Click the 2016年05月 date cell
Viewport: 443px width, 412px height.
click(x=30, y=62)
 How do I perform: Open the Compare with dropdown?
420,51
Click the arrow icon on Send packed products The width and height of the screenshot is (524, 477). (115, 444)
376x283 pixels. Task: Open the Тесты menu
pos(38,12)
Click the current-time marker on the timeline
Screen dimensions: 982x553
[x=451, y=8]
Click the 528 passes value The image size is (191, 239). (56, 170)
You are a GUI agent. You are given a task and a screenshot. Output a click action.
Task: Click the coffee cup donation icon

---

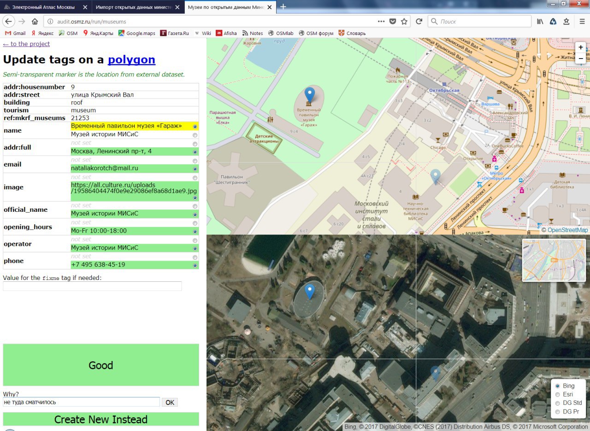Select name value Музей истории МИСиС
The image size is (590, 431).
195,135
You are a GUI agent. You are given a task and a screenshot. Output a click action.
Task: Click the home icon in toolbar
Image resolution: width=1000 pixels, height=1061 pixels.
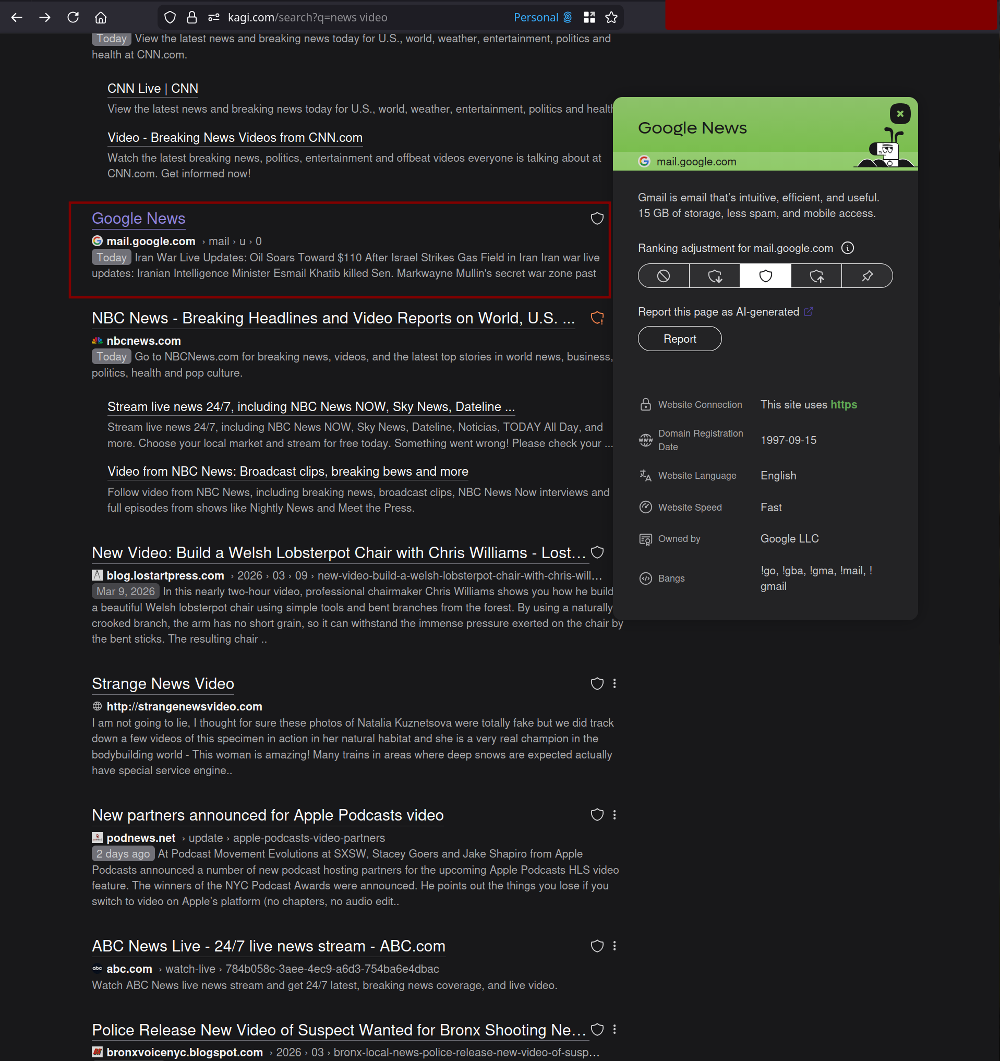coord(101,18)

**ASSIGNED TASK:**
Repeat, character for character, the lines of the material above from the line with "Click the 2016年05月 date cell" through the line with "Task: Click the coffee cup donation icon".

**OUTPUT OF THE EXERCISE:**
Click the 2016年05月 date cell
Viewport: 443px width, 412px height.
click(x=30, y=62)
 How do I perform: Open the Compare with dropdown?
420,51
Click the arrow icon on Send packed products The width and height of the screenshot is (524, 477). (115, 444)
376x283 pixels. Task: Open the Тесты menu
pos(38,12)
Click the current-time marker on the timeline
Screen dimensions: 982x553
[x=451, y=8]
Click the 528 passes value The image size is (191, 239). (56, 170)
You are a GUI agent. You are given a task and a screenshot. Output a click action.
Task: Click the coffee cup donation icon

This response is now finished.